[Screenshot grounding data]

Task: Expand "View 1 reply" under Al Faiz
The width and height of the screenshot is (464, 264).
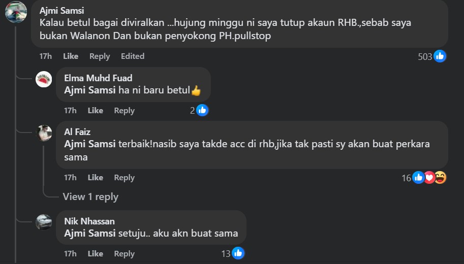Action: point(90,196)
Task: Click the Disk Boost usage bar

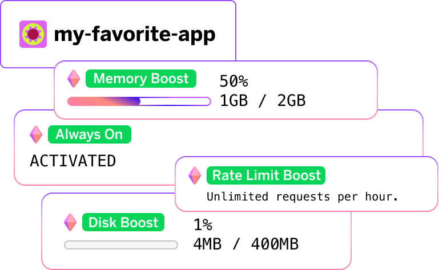Action: pos(121,245)
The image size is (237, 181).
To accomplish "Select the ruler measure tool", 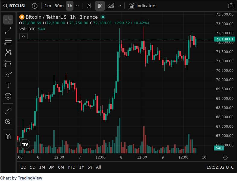I will coord(8,111).
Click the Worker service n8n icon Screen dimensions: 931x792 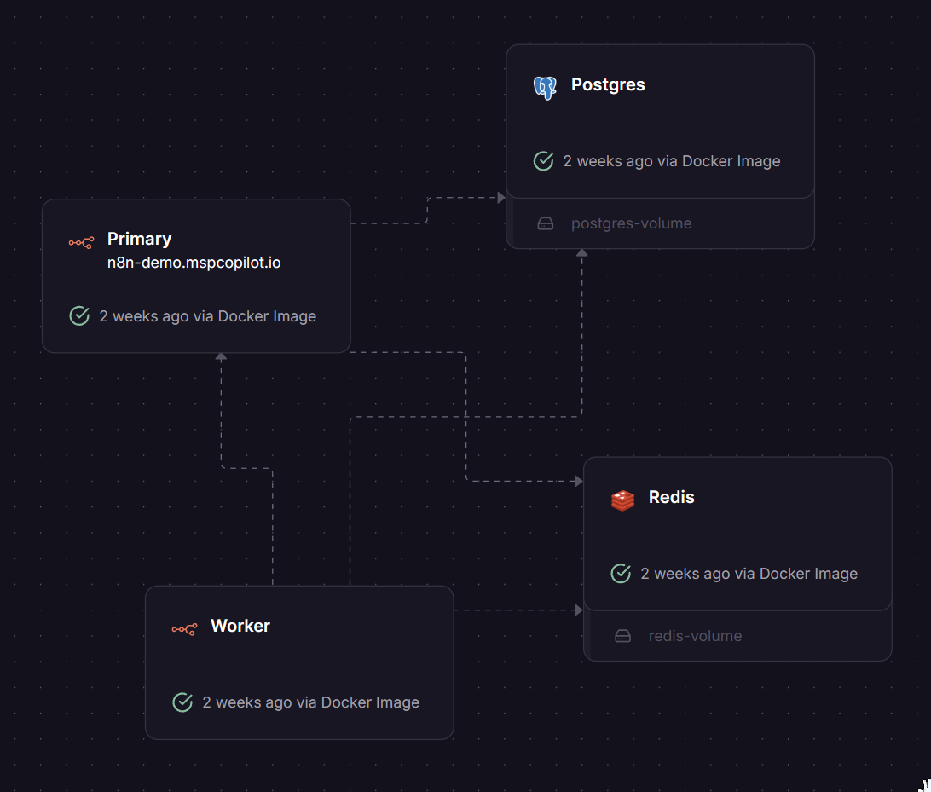point(184,629)
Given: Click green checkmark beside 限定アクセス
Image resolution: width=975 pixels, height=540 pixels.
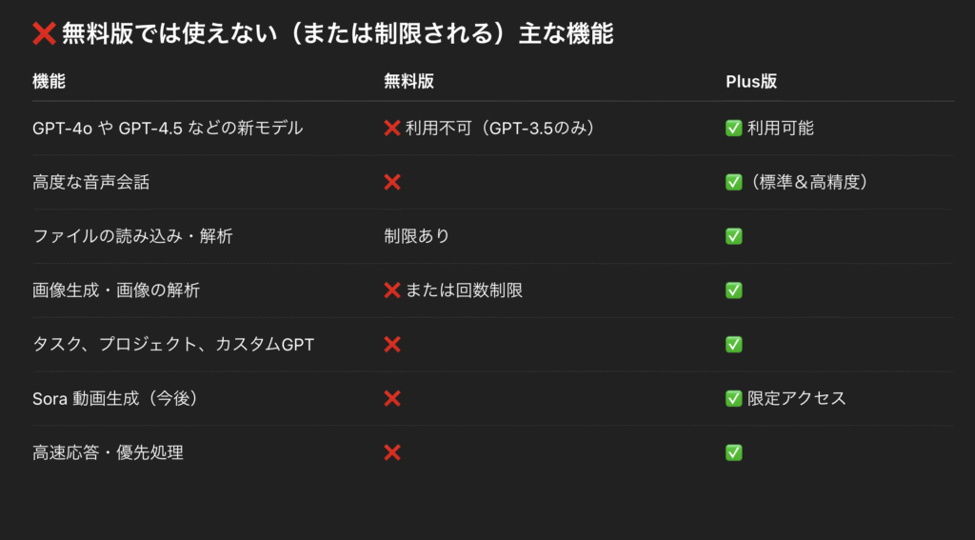Looking at the screenshot, I should click(x=734, y=398).
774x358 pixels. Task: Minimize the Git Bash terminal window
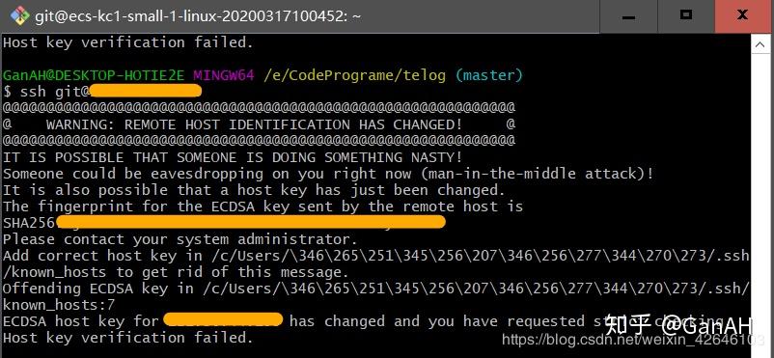[x=628, y=16]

Assignment>
Once you find the line with "774x358 pixels. Task: Minimize", restate it and every later line of the data word for word, excluding the pictures.

Response area>
774x358 pixels. Task: Minimize the Git Bash terminal window
[x=628, y=16]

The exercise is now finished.